Caminin ahşap tavanı ve duvar süslemelerinin çok bedelli olduğunu belirten Yancı, “Yüzyıllık ya da yüzyılı aşmış bir tarihi eser olmayabilir lakin 1954’te yapılmış, 1960’ta nakışları yapılmış olmasına karşın tarihi eser kadar bedelli. Burada gelenekli bir sanat uygulanmış. Hem nakkaşlara hem de ahşap ustalarına hem sanatlarına hürmet olarak sahip çıkıp, onarmak lazım.” sözlerini kullandı.

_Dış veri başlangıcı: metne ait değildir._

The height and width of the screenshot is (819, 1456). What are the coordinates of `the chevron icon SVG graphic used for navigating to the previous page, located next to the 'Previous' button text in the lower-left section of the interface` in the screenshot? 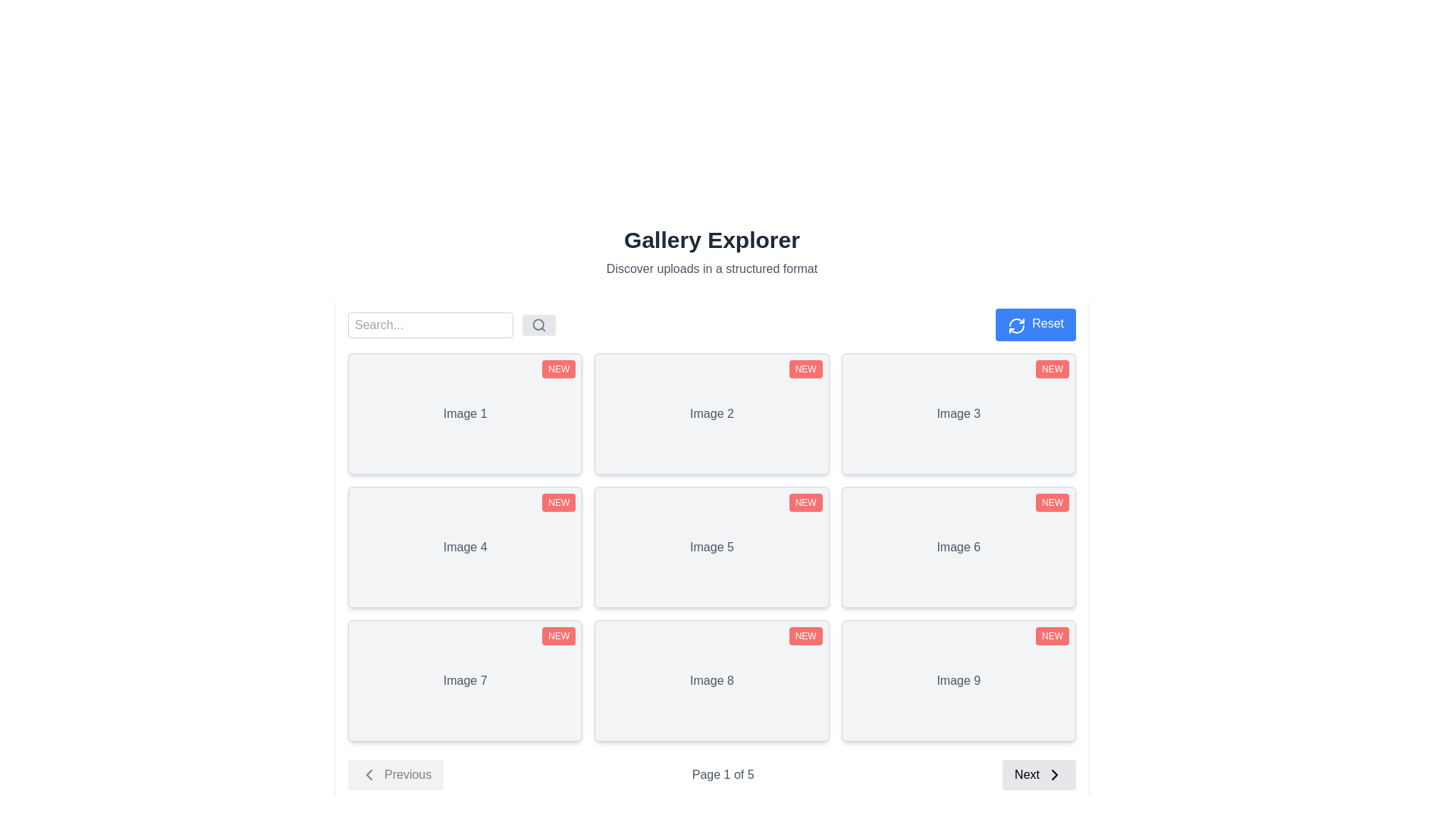 It's located at (369, 775).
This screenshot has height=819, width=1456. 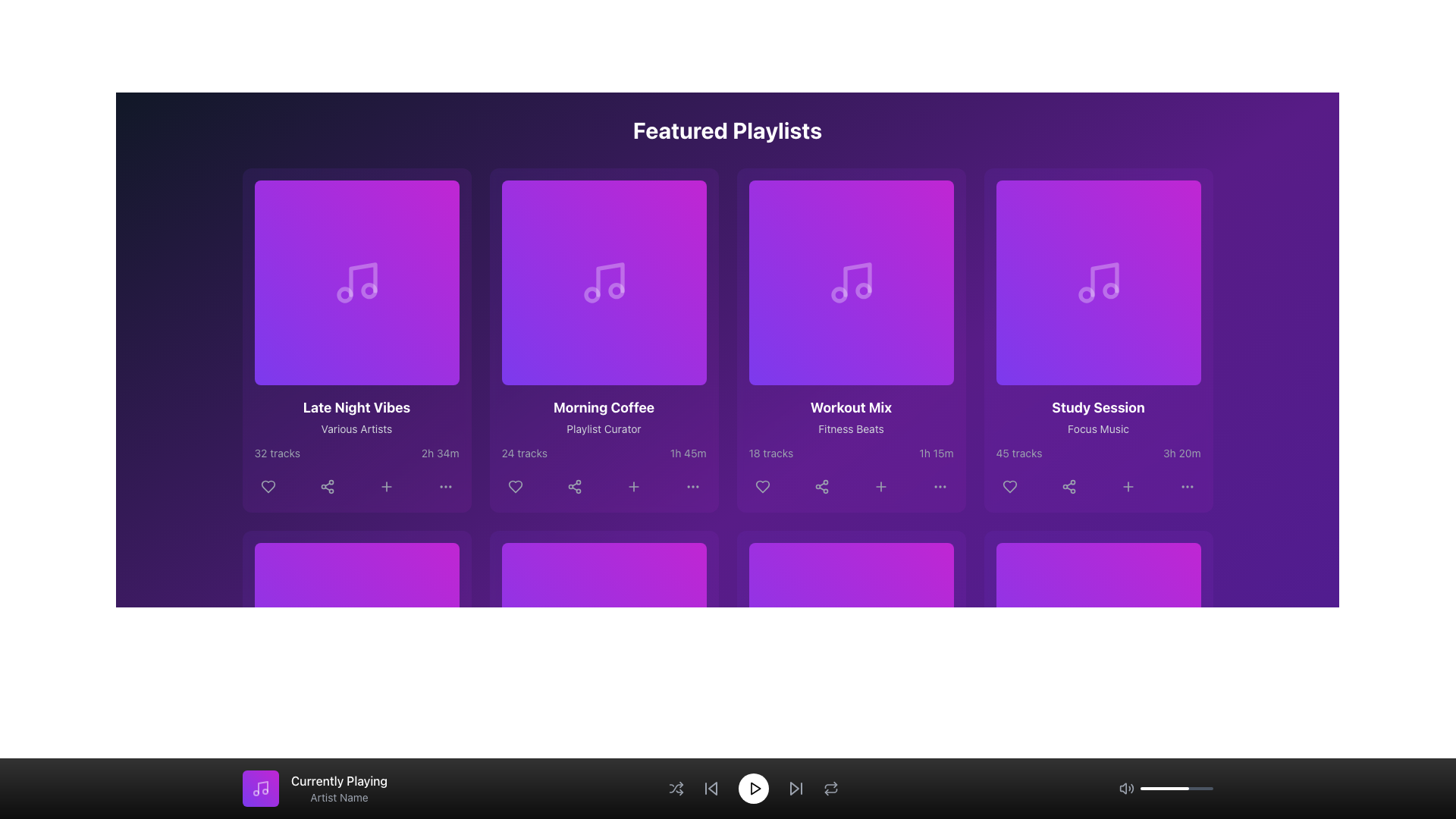 I want to click on the 'Share' icon button represented by interconnected circles and lines located in the control area of the 'Late Night Vibes' playlist card to share the playlist, so click(x=326, y=486).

Çaykaya Mahallesi sakinlerinden Kazım Demircioğlu ise caminin eski halinin çok hoş olduğunu anlatarak, yeninden ayağa kaldırılması davetinde bulundu. Demircioğlu, “Bu çatı çöktükten sonra bu eser masraf. Bu caminin onarılmasını, tekrar eski haline gelmesini istiyoruz.” dedi.
“Ankara’daki neredeyse en hoş tavan”
Kalecik’te ahşap ve duvar süslemeleriyle dikkati çeken bir öbür cami ise Altıntaş Mahallesi’nin, yenisi yapılınca kullanımdan düşen eski mescidi.
Salih Yancı, caminin 1900’de bölgenin varlıklı bir ailesi tarafından yaptırıldığını anlatarak, şu tabirleri kullandı:
“Duyduğumuz kadarıyla Çaykaya köyündeki cami de yeniden tıpkı aile tarafından yapılmış. Burası da artık tarihi eser sayılabilecek bir cami zira 1900’de yapılmış. Buranın tavanı Ankara’daki neredeyse en hoş tavan. Özelikle tavan göbeklerine dikkat ediyorum, Ankara etrafındaki en hoş tavan göbeği burada.”
Caminin sıva altında nakışlar olabileceğine işaret eden Yancı, şunları söyledi:
“Müezzin mahfilinin bir duvarında nakış varmış, sıva kazınarak ortaya çıkarılmış. Başka duvarların altında da nakış olabilir. Mimari olarak sağlam bir cami, tavanına da çok itina gösterilmiş. Ahşap personelliği çok hoş. Fakat maalesef bu kadar eski tarihlerde yapılan mescitlerde mimar, nakkaş ve ahşap ustasının ismini birden fazla vakit göremiyoruz. Burada da ahşap ustasının ismi yok maalesef. Fakat en bedelli kısmı tavanı.”
“Büyüklerimizden bu tarihi yapıtı canlandırmalarını istiyoruz”
Altıntaş Mahallesi’nin eski muhtarı Üzeyir Bilgen, caminin 1993’e kadar hizmette kaldığını, o yıl yeni cami yapılmasının akabinde ise bahtına terk edildiğini söyledi.
Bilgen, “Büyüklerimizden bu tarihi yapıtı canlandırmalarını istiyoruz. Buraya çok gelen oluyor. Buranın fotoğrafını çekip gidiyorlar. Fakat sonuçta hiçbir şey görmedik. Muhtarımız buranın yapılacağını söyledi fakat daha gelen olmadı. Buranın restore edilmesini, güzelleştirilmesini istiyoruz.” biçiminde konuştu.